All told, Stockton East says Cal Water has overpaid by $7.4 million and the city has underpaid by $8.1 million over the past three years. San Joaquin County, which buys a relatively tiny share of Stockton East water for unincorporated areas like Lincoln Village, has reportedly underpaid by more than $600,000. Stockton East also says it is currently owed more than $170,000 collectively.
Stockton water officials could not be reached late last week. Cal Water disputes that the payment method is in violation of the contract.
That contract allows the urban agencies to decide who gets how much water from Stockton East, Ferraro said. The district can appease its auditors by simply billing in that manner.
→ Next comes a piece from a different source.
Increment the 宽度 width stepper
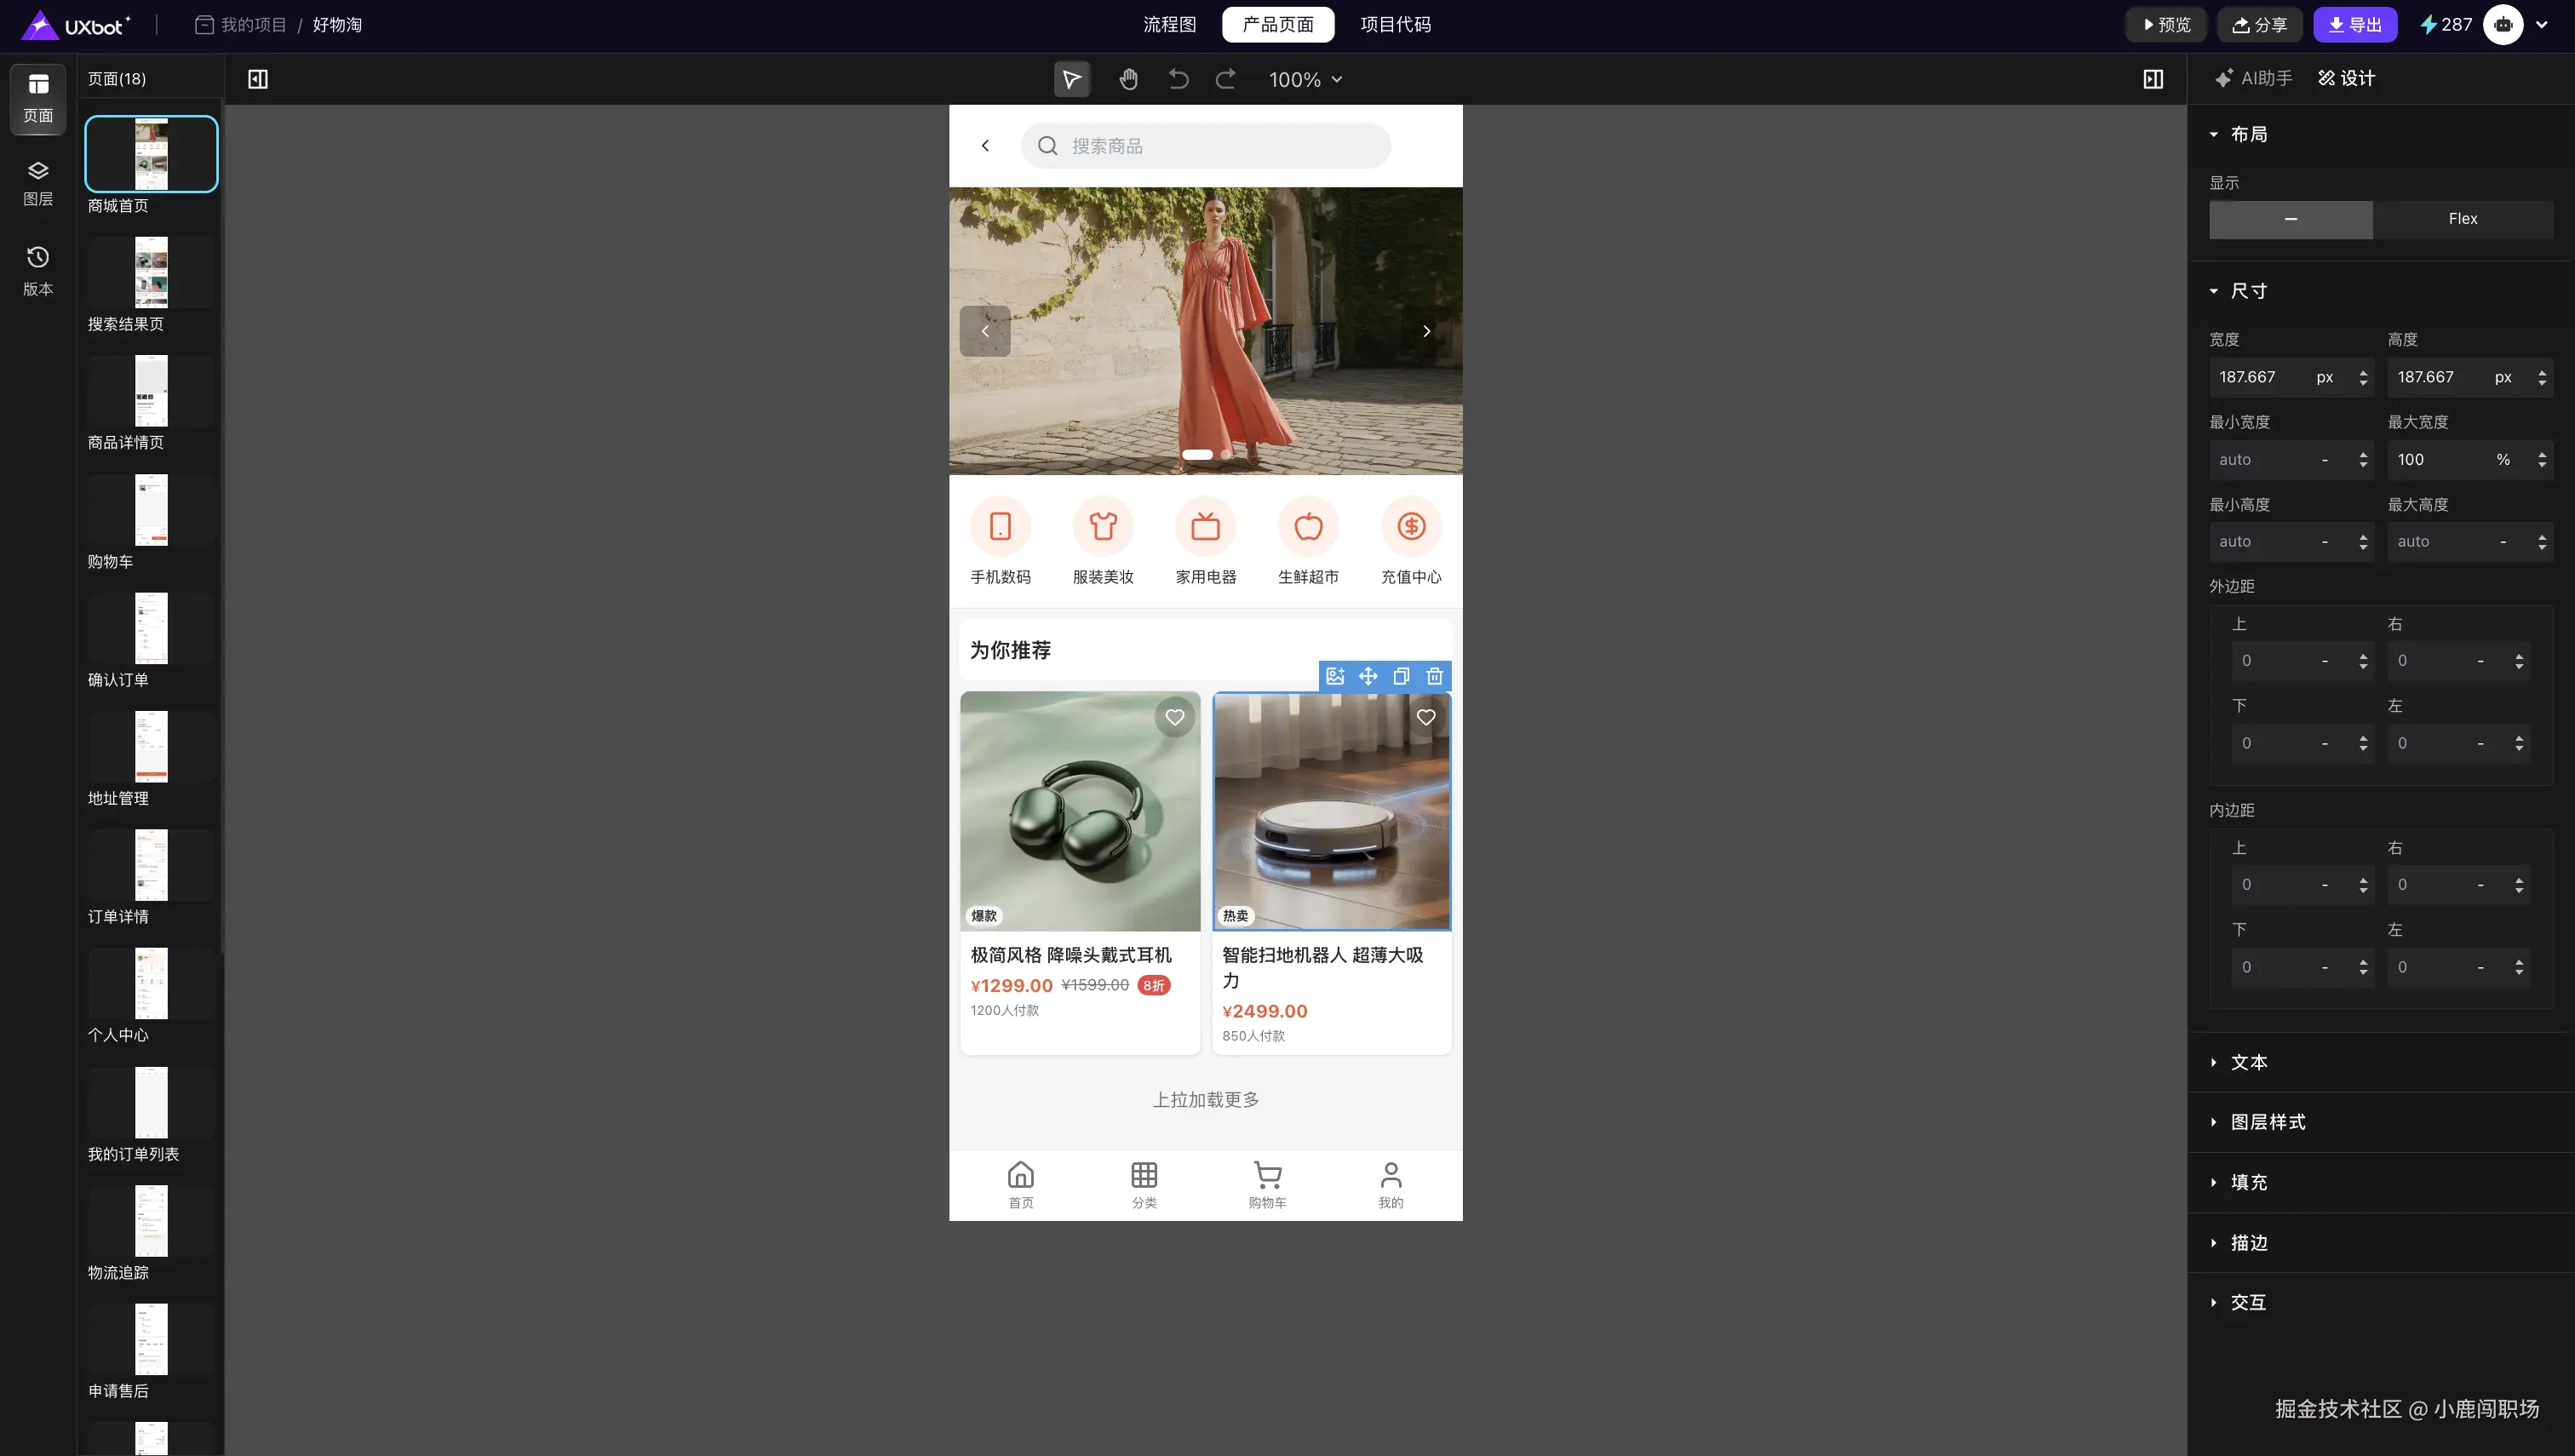 point(2363,371)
“What they keep crying to us about is that auditors are looking at this and questioning whether or not they’re actually going to get the money or not,” Ferraro said. “If they just invoice us based on our reallocation agreement, that wouldn’t be a problem… There’s nothing in there that prevents them from doing it.”
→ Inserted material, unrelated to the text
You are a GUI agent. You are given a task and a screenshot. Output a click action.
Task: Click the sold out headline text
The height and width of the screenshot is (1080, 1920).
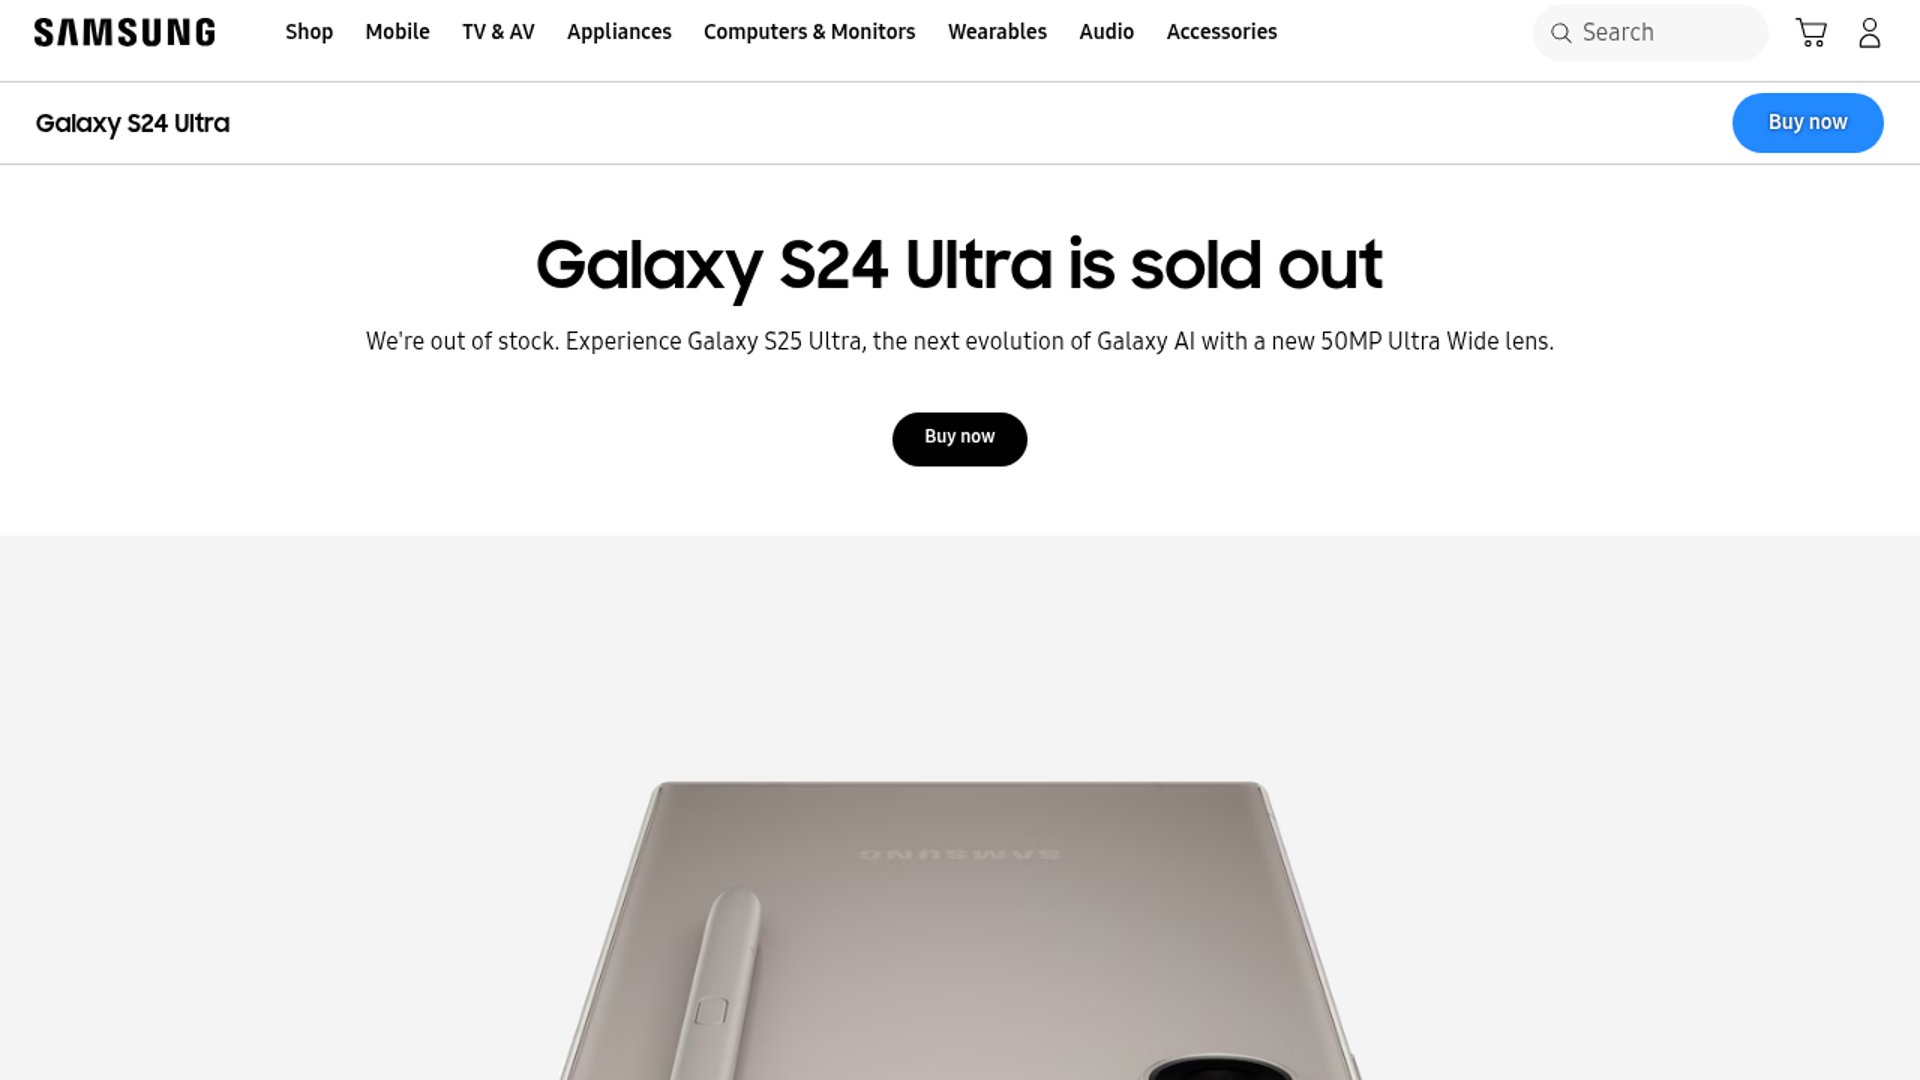coord(959,265)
The parties have discussed renegotiating the contract itself. But that complicates matters because there are other aspects of the contract with which each side is unhappy. For example, the contract requires Stockton East to obtain approval from the urban agencies before building new water infrastructure. That is a difficult hurdle for the district, which wants to construct facilities to put river water into the ground and stabilize the aquifer. Groundwater levels beneath the urban areas have improved, but remain a serious problem in agricultural areas to the east.
“In some ways I’m sympathetic with Stockton East,” Ferraro said. “They’re the only district we deal with and that I’m aware of in the state that has a contract with the water providers that requires them to get our approval for capital projects that will affect us. Government agencies don’t like anybody telling them what to do.”
‘Tell us what’s going on’
Something must be done, Zolezzi said. The problem goes beyond who cuts the check. Payments have been late and inconsistent, she said.
“Our auditors are telling us every year, ‘You can’t continue to do this. You can’t balance the books,’” she said. “Somebody’s got to tell us what’s going on.”
Stockton East and the city, in particular, have feuded in the past. In the early 2000s the city argued that money from urban water users was cushioning Linden-area farmers who also rely on deliveries from Stockton East. In 2002, former Mayor Gary Podesto made a bid for the city to take over Stockton East’s treatment plant, allowing the city to seize “control of its own destiny.” It never happened.